Prayer is not an excuse for inaction.
The first thing we are to do is to seek the welfare of the city. To seek implies to pursue or work toward not sit back and let others, but to participate in the welfare of our residence. We can do this as volunteers, as employers and employees. We do this by working for the welfare of our country. We might participate in government as voters or officials. We might serve on the boards of civic organizations, city councils, school boards, PTAs, or county offices. We might find ways to make our voice known to those who sit in those seats. But we do these things not for our glory, but to make the place where we live a better, a friendlier, a safer, and a more hospitable place so “that we might lead a peaceful and quiet life.” (1Ti 2:2).
Then we pray! After and while we are working to pursue the welfare of our nation of exile we pray to the Lord for its welfare.
As I am writing this, I am reflection on social media posts, news reports, and conversations about the events of El Paso, Tx., Dayton, Oh., Chicago, Ill., and Vance, Al. All these cities or towns have one thing in common. Someone or more than one person, used a gun or guns to murder others. Some were arguments, some were violent crime or drug related, others were individuals filled with hate for others. We need to be praying, but we should also be doing our part to get to the root of the violence, hate, hopelessness, and lack of respect that infects our society. We need to be a part of the discussion and solutions to protect our citizens (provide for the common welfare) and to control access to weapons that inflict harm.

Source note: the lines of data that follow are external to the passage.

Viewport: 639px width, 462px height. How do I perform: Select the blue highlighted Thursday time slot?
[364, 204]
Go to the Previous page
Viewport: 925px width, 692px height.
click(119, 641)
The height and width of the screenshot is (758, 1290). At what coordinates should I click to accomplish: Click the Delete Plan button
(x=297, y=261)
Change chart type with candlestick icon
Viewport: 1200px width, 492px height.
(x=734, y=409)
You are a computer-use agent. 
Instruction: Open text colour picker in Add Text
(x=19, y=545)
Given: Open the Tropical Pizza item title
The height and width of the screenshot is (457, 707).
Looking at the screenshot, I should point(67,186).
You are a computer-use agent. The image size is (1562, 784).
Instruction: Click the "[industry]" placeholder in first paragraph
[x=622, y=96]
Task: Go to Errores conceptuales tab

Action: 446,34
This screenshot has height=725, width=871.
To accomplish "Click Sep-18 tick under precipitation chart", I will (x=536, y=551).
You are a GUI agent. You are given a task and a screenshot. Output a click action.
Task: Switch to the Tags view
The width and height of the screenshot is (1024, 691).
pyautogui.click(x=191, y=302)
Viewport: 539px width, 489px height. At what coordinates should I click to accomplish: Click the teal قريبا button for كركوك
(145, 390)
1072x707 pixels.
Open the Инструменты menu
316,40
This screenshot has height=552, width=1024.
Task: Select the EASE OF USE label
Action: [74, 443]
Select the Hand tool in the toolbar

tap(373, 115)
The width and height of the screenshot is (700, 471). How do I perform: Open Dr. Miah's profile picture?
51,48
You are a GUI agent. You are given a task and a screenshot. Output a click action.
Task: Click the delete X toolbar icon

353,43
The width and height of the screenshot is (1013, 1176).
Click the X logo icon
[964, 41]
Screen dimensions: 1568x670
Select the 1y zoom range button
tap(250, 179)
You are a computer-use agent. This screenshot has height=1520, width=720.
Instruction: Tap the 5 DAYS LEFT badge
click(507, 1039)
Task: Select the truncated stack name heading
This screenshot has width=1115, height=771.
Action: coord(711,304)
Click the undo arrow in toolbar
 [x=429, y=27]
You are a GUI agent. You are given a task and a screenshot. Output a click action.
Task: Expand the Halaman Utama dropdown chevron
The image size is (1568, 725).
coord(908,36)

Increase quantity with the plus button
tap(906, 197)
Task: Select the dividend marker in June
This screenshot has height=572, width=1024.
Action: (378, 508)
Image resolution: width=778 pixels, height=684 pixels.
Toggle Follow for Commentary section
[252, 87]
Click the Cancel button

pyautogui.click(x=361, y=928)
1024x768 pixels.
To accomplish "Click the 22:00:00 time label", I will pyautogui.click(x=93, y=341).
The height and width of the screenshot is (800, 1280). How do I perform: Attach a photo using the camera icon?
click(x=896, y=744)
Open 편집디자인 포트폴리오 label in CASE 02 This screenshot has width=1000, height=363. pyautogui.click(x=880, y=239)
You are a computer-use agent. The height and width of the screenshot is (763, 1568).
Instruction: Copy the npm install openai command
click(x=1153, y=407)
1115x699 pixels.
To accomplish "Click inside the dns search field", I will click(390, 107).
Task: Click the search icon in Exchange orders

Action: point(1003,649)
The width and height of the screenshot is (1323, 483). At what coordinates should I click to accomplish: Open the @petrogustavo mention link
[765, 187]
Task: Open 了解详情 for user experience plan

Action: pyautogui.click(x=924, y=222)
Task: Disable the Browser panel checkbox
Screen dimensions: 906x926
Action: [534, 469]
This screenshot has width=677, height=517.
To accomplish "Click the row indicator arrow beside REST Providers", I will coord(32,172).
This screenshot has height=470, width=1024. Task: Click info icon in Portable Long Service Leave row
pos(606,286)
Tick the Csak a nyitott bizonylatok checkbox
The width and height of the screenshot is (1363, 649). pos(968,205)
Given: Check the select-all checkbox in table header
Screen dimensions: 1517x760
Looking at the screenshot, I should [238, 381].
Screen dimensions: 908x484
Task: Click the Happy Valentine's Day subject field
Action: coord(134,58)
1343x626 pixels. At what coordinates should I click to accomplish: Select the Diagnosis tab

Together, with respectful dialogue, we can cut through the polemic rhetoric and find answers and suggest solutions. I have ideas. You have ideas. Those to my ideological right have ideas as do those to my left. Instead of fighting and pointing blame (which lead to increased distrust and hopelessness that feeds the violence) let’s work together for the welfare of our county and keep praying to the Lord on her behalf.